- TEXT PROVIDED
= = = =

Director Rob Cohen has always ended up on my list of favorite directors. I wouldn't call really any of his movies outstanding, but he simply knows how to make strong popcorn movies - to make something out of material that might otherwise be mediocre on the page. Ok, so he wasn't able to make anything out of his last picture ("The Skulls"), but in all honesty, nobody could have done anything with that. His two before ("Daylight" and "Dragonheart") both ended up being fun, entertaining adventures. "Daylight" even provided Stallone with one of his better recent characters.
"Fast and the Furious" is another example of Cohen's talent of taking slight material and making something more out of it - another good "B" movie. Unfortunately, Cohen is reunited with "Skulls" star Paul Walker here, who looks like a Backstreet Boy reject and talks like Keanu Reeves in the "Bill and Ted" era, but the rest of the movie thankfully makes up for this inclusion. Walker plays Brian, who visits a run-down dinner every day to visit with Mia Toretto (Jordana Brewster). Usually only her car mechanic brother Dominic (Vin Diesel) and his crew Vince (Matt Schulze), Leon (Johnny Strong), Letty (Michelle Rodriguez) and the dyslexic Jesse (Chad Lindberg) eat there. Dominic is also buying car parts under the counter from Brian's boss to outfit his cars with, including NOS (in other words, Nitro - a dangerous and potentially explosive element used to give the car an added boost of speed at the right time.).

= = = =

- INPUT DATA

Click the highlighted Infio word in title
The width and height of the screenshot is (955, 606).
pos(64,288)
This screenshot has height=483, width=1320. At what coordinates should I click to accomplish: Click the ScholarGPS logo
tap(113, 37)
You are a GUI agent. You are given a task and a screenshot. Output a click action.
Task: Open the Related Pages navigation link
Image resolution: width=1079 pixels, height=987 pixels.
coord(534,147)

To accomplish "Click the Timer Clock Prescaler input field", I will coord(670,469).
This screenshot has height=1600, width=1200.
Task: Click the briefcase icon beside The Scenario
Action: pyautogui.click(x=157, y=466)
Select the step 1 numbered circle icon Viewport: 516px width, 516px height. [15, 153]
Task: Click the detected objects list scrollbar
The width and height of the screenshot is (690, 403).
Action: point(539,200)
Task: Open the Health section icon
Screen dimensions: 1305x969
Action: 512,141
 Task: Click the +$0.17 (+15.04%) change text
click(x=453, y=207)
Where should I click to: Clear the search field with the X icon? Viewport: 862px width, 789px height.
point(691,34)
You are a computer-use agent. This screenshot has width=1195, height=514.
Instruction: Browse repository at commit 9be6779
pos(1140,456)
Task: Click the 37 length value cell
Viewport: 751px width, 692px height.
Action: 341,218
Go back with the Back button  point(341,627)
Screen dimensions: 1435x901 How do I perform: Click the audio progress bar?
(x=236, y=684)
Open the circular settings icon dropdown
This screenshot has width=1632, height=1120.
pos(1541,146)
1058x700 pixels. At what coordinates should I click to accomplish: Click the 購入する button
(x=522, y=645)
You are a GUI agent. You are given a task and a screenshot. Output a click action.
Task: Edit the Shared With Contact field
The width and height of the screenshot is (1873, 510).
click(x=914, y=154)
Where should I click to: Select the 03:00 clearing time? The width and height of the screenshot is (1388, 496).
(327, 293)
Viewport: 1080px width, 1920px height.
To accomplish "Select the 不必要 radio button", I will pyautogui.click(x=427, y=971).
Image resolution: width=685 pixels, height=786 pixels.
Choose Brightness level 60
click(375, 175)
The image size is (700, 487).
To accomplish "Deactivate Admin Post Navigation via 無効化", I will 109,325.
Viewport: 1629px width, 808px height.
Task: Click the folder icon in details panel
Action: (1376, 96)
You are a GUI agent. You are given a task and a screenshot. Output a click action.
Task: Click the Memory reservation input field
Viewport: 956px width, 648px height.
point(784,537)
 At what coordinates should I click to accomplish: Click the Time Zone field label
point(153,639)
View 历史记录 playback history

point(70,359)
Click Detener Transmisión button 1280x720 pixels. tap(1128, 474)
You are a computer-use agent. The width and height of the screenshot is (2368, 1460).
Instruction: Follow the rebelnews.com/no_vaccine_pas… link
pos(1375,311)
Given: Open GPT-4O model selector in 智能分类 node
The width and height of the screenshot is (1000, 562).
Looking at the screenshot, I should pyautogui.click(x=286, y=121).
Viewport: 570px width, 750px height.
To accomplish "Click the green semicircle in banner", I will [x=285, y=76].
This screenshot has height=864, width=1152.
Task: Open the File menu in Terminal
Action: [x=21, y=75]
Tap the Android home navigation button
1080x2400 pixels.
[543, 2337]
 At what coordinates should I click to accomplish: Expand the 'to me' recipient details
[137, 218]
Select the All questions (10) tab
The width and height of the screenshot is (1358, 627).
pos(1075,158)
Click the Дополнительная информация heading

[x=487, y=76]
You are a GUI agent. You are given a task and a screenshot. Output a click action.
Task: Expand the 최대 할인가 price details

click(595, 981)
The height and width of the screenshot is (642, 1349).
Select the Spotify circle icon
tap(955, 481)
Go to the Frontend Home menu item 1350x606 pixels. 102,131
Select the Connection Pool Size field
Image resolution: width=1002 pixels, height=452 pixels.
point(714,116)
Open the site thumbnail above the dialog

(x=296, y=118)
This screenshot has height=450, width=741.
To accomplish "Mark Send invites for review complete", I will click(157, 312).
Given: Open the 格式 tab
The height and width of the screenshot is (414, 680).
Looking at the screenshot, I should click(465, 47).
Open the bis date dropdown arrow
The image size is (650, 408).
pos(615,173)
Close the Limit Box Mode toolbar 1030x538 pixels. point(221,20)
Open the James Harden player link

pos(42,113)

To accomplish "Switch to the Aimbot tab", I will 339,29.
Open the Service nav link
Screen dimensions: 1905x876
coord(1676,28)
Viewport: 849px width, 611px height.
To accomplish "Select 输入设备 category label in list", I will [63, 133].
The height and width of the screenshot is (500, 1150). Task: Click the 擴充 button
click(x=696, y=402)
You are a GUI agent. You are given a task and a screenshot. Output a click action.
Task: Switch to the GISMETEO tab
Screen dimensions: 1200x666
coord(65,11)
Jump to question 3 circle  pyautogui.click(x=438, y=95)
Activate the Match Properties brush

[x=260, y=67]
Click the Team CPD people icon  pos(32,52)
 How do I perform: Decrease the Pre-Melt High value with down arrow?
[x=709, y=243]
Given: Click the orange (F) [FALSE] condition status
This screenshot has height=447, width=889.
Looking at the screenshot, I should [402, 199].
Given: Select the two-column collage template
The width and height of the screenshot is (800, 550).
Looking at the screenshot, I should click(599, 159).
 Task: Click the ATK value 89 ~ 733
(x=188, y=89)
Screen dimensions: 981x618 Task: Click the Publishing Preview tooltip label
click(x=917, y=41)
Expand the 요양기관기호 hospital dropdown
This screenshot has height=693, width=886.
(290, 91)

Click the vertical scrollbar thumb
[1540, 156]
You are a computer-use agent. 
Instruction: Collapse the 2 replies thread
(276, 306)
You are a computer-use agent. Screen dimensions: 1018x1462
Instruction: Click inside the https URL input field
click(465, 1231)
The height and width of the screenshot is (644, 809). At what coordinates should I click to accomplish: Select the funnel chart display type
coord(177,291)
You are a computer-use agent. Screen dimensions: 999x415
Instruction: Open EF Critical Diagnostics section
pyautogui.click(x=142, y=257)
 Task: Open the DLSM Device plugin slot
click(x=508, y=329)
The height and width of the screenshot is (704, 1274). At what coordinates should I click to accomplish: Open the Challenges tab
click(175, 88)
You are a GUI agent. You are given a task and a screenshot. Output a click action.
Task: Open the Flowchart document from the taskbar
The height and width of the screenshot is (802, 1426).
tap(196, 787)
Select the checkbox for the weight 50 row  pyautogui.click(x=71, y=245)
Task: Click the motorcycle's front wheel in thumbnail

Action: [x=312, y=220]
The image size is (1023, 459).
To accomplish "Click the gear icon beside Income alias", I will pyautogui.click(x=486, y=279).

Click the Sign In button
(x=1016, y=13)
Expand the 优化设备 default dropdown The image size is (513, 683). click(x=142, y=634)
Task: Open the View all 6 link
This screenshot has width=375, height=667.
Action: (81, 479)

= = = =

- AIM OF THE EXERCISE
According to the review, who plays Mia Toretto in "Fast and the Furious"? The material comes from a different source than the review.

- RESULT
Jordana Brewster